**Task requirements**
Would you write out every entry exactly, but without the pictures?

━━━━━━━━━━

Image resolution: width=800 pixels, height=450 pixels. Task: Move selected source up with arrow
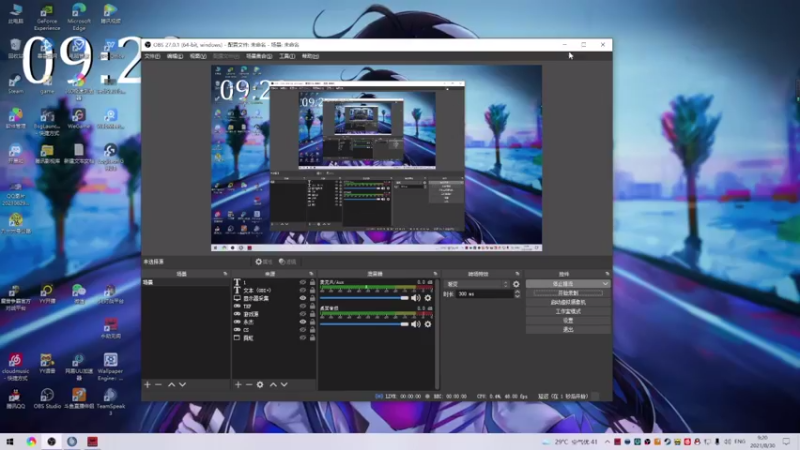coord(271,384)
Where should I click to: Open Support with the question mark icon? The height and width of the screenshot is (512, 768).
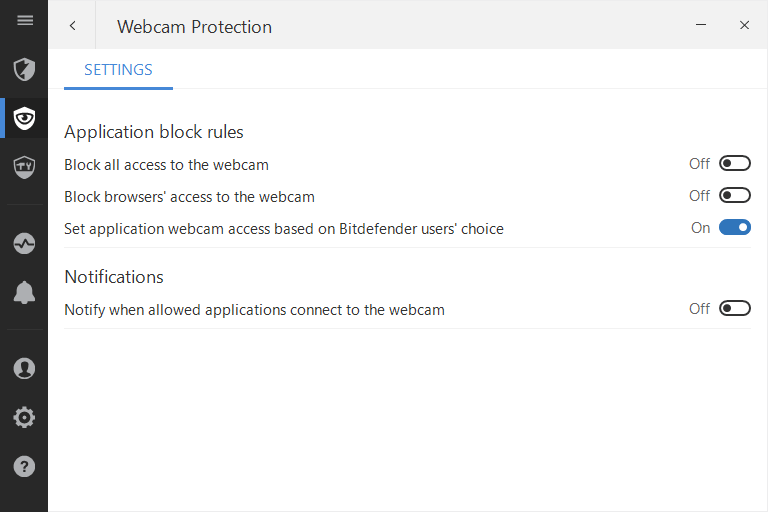(24, 466)
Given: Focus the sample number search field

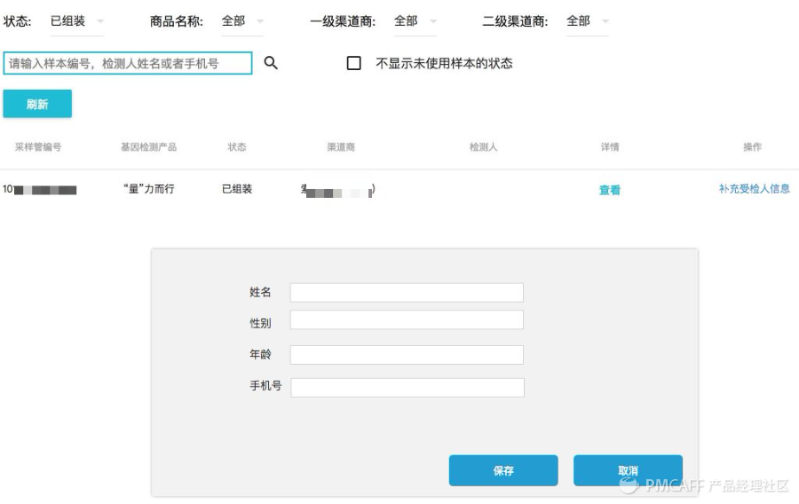Looking at the screenshot, I should tap(127, 63).
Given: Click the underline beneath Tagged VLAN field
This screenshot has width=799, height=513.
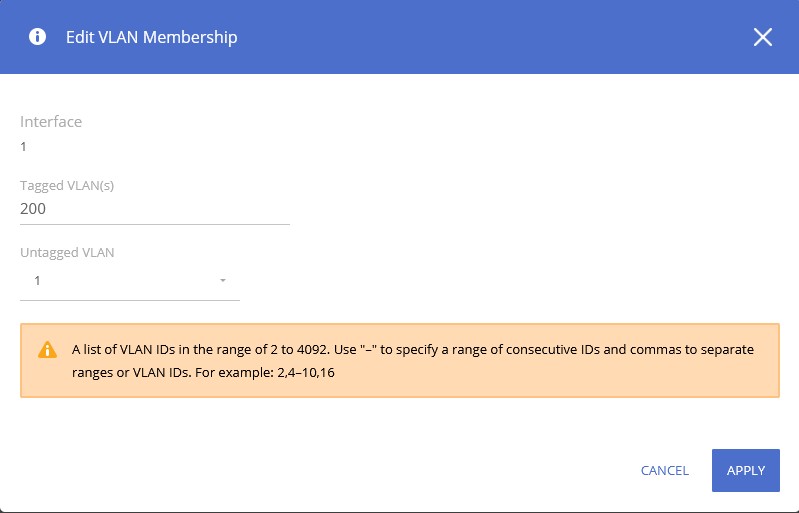Looking at the screenshot, I should point(155,224).
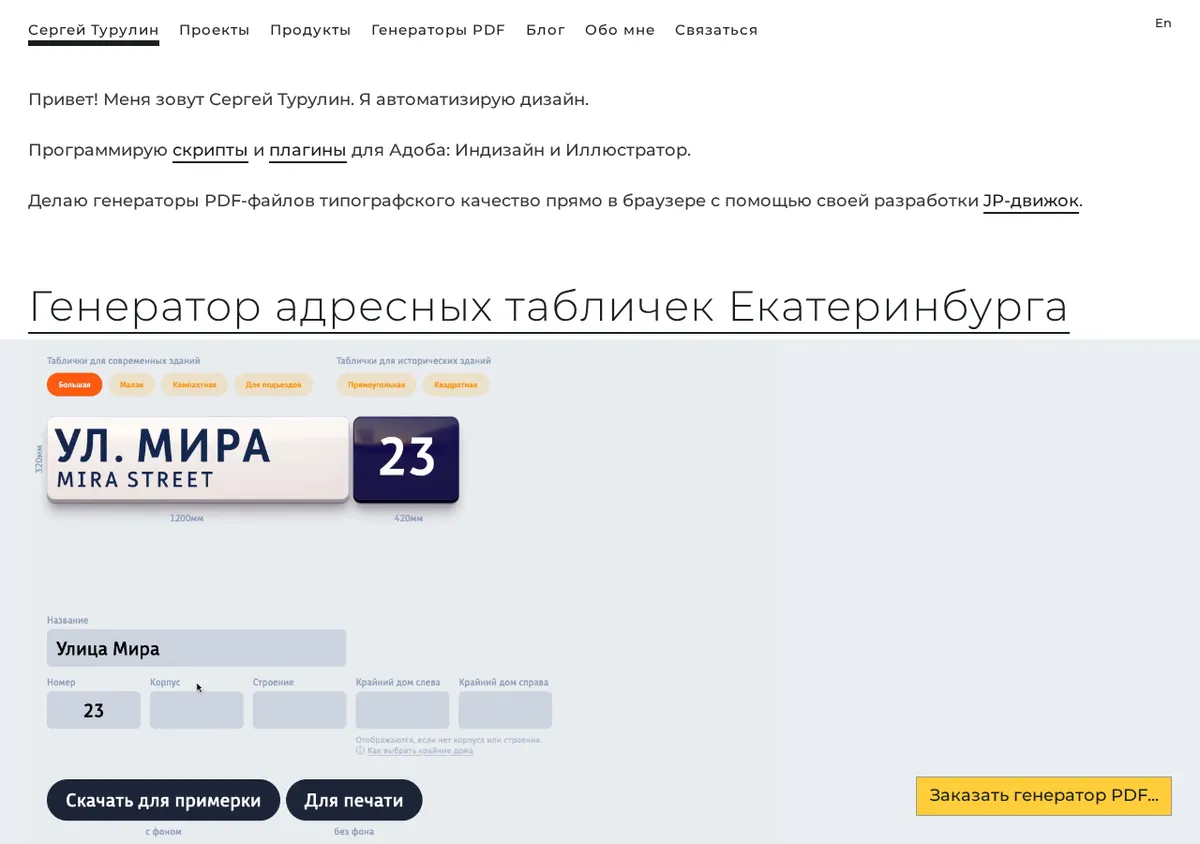Switch language to En
1200x844 pixels.
coord(1163,23)
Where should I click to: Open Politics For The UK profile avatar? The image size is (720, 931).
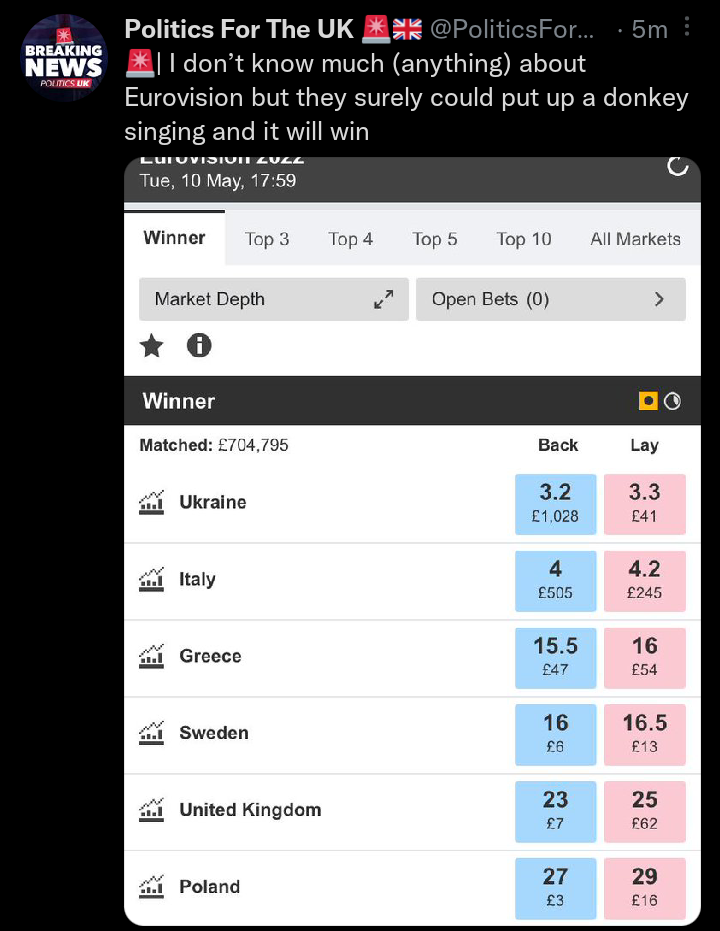pos(63,58)
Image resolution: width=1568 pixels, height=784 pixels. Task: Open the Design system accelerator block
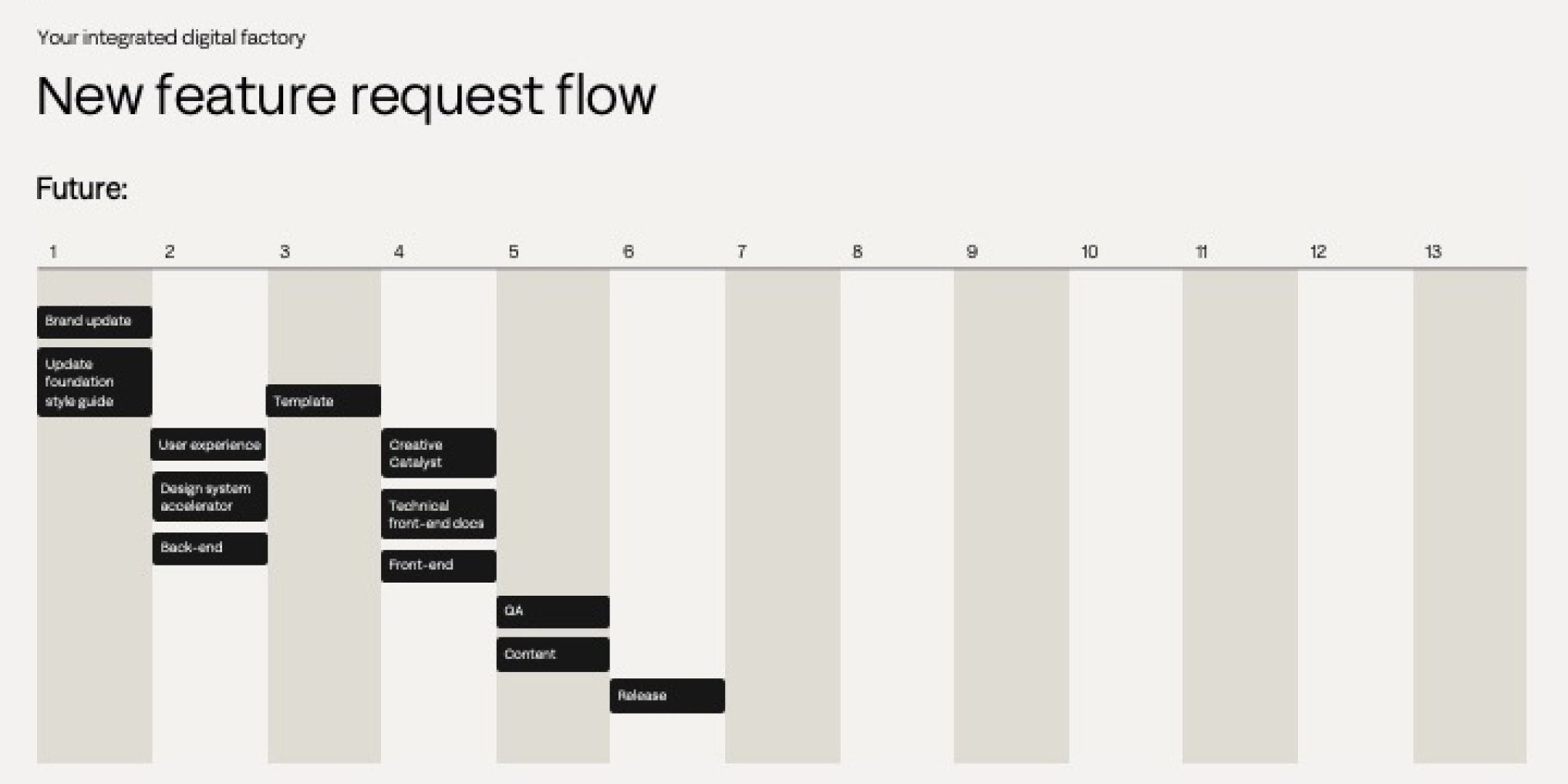(x=210, y=497)
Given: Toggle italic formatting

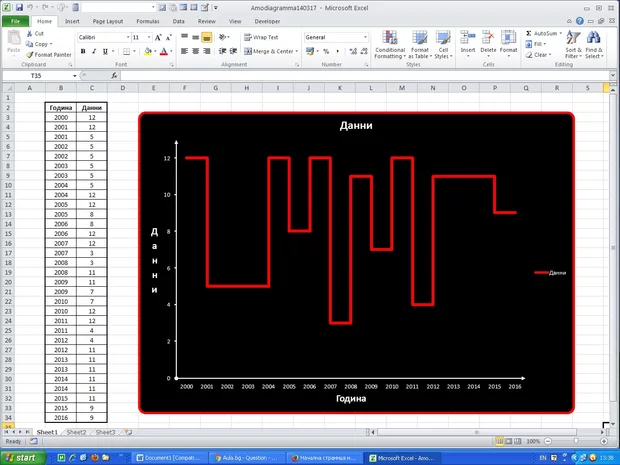Looking at the screenshot, I should click(93, 51).
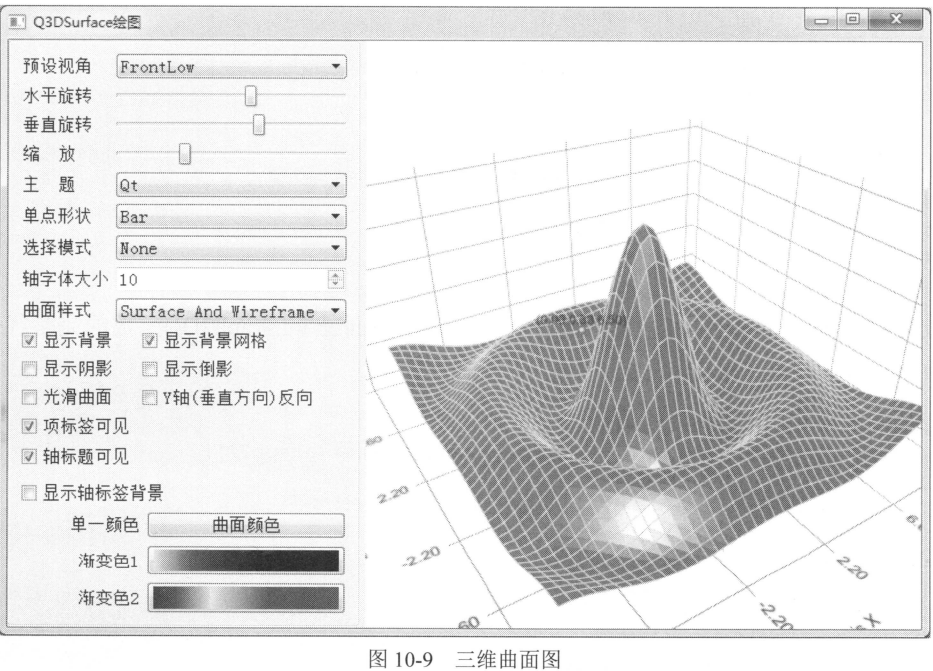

━━━━━━━━━━

**Task output**
Image resolution: width=800 pixels, height=450 pixels. Task: Move selected source up with arrow
coord(271,384)
Where should I click to: Open Support with the question mark icon? The height and width of the screenshot is (512, 768).
(24, 466)
Given: Focus the sample number search field

Looking at the screenshot, I should tap(127, 63).
Given: Click the underline beneath Tagged VLAN field
This screenshot has width=799, height=513.
Looking at the screenshot, I should point(155,224).
Switch language to En
1200x844 pixels.
coord(1163,23)
Where should I click to: Open Politics For The UK profile avatar? The image size is (720, 931).
pos(63,58)
Image resolution: width=1568 pixels, height=784 pixels. Task: Open the Design system accelerator block
(x=210, y=497)
Given: Toggle italic formatting

Looking at the screenshot, I should click(93, 51).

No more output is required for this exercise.